_AUFGABENSTELLUNG A_
Wem wird laut dem Kommentar zur Atomindustrie das Energiegutachten heute übergeben?
_AUFGABENSTELLUNG B_
Entnehmen Sie dem Kommentar zur Atomindustrie wortgetreu die Passage von „Kommentar Atomindustrie: Gut“ bis „Form von Volksverdummung.“.

+++ DOKUMENTABSCHNITT

Kommentar Atomindustrie: Gut bezahlt ist halb entsorgt

Die Regierung beauftragt parteiische Gutachter. Deshalb wird das Ergebnis des Gutachtens sein: Atomkraft weiterlaufen zu lassen ist sinnvoll fürs Gemeinwohl und für die Volkswirtschaft.

Es gibt Lügen, Verbrechen und Statistiken. Mit diesem Spruch quittierte in der DDR das Volk den Versuch der SED, mit Planzahlstatistiken die Regale vollzuschwindeln. Auf die derzeit Mächtigen übertragen, muss der Spruch lauten: Es gibt Lügen, Verbrechen und Gutachten: Jenes Energiegutachten, das heute an die Bundesregierung übergeben wird, ist ein gutes Beispiel für die aktuelle Form von Volksverdummung.

++++++
+++ QUELLDATEN

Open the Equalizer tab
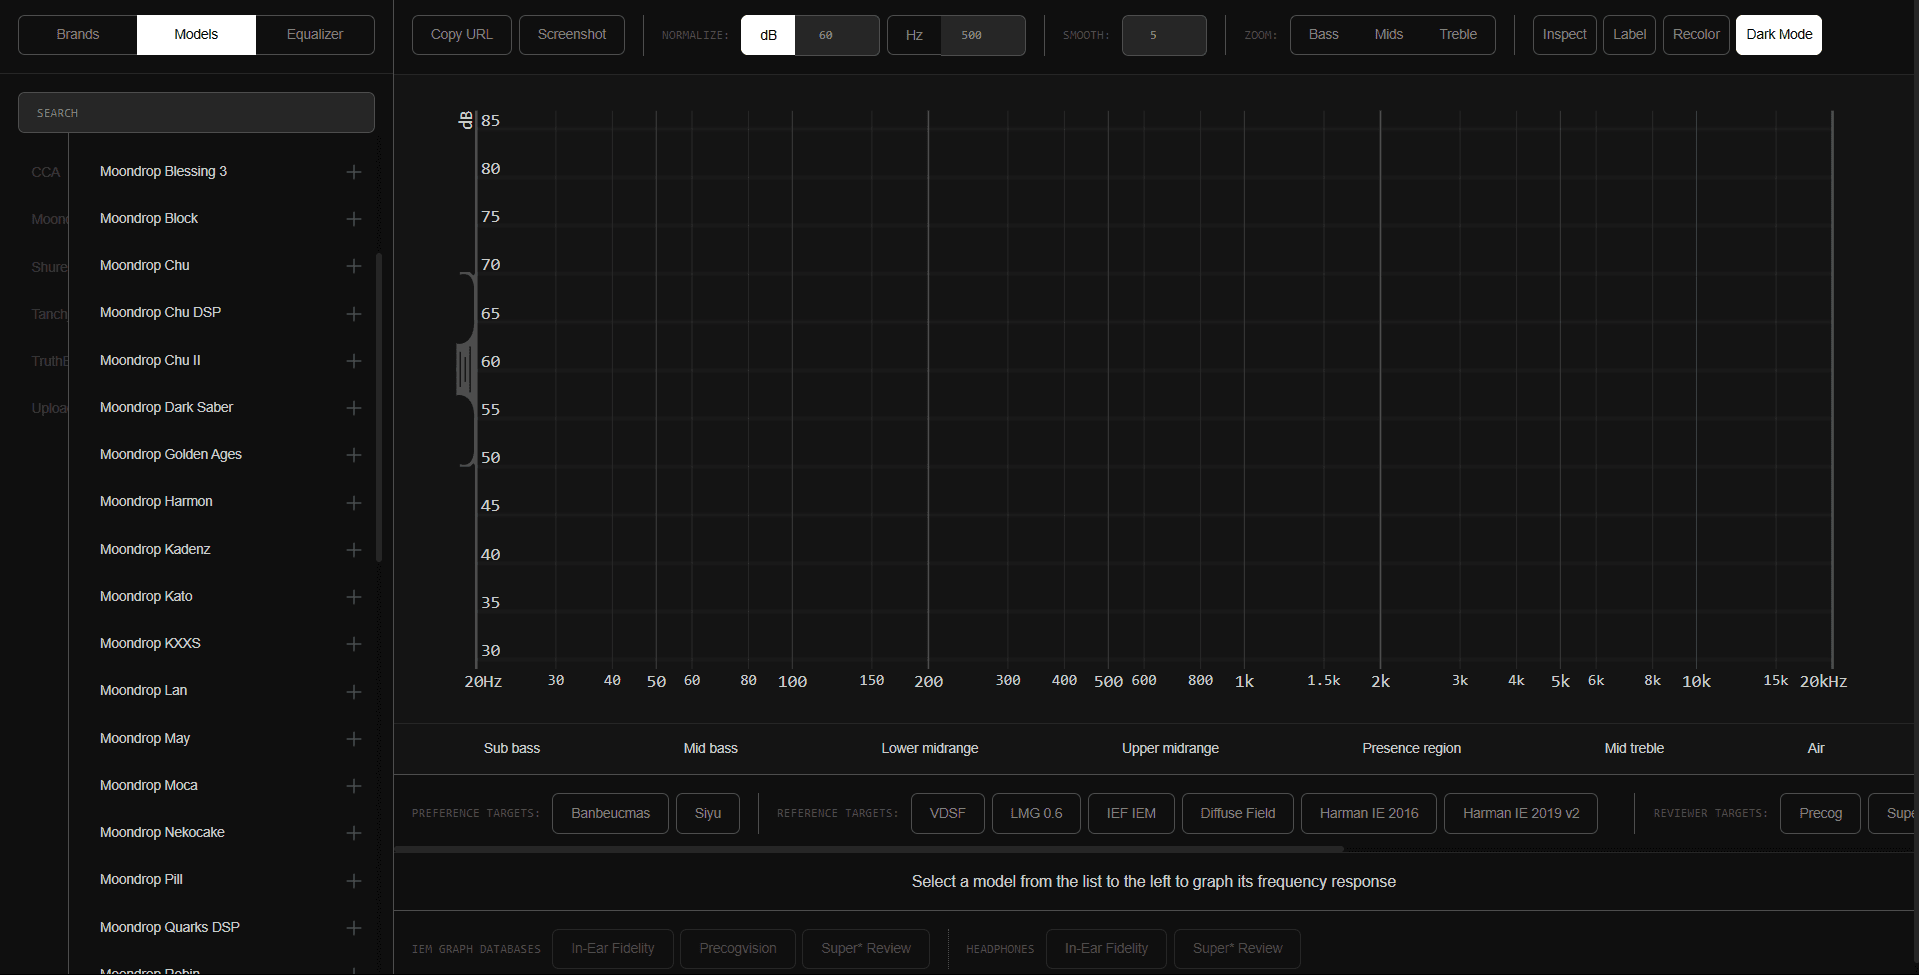The image size is (1919, 975). (x=314, y=34)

++++++

_LÖSUNG A_
Der Bundesregierung.

_LÖSUNG B_
Kommentar Atomindustrie: Gut bezahlt ist halb entsorgt

Die Regierung beauftragt parteiische Gutachter. Deshalb wird das Ergebnis des Gutachtens sein: Atomkraft weiterlaufen zu lassen ist sinnvoll fürs Gemeinwohl und für die Volkswirtschaft.

Es gibt Lügen, Verbrechen und Statistiken. Mit diesem Spruch quittierte in der DDR das Volk den Versuch der SED, mit Planzahlstatistiken die Regale vollzuschwindeln. Auf die derzeit Mächtigen übertragen, muss der Spruch lauten: Es gibt Lügen, Verbrechen und Gutachten: Jenes Energiegutachten, das heute an die Bundesregierung übergeben wird, ist ein gutes Beispiel für die aktuelle Form von Volksverdummung.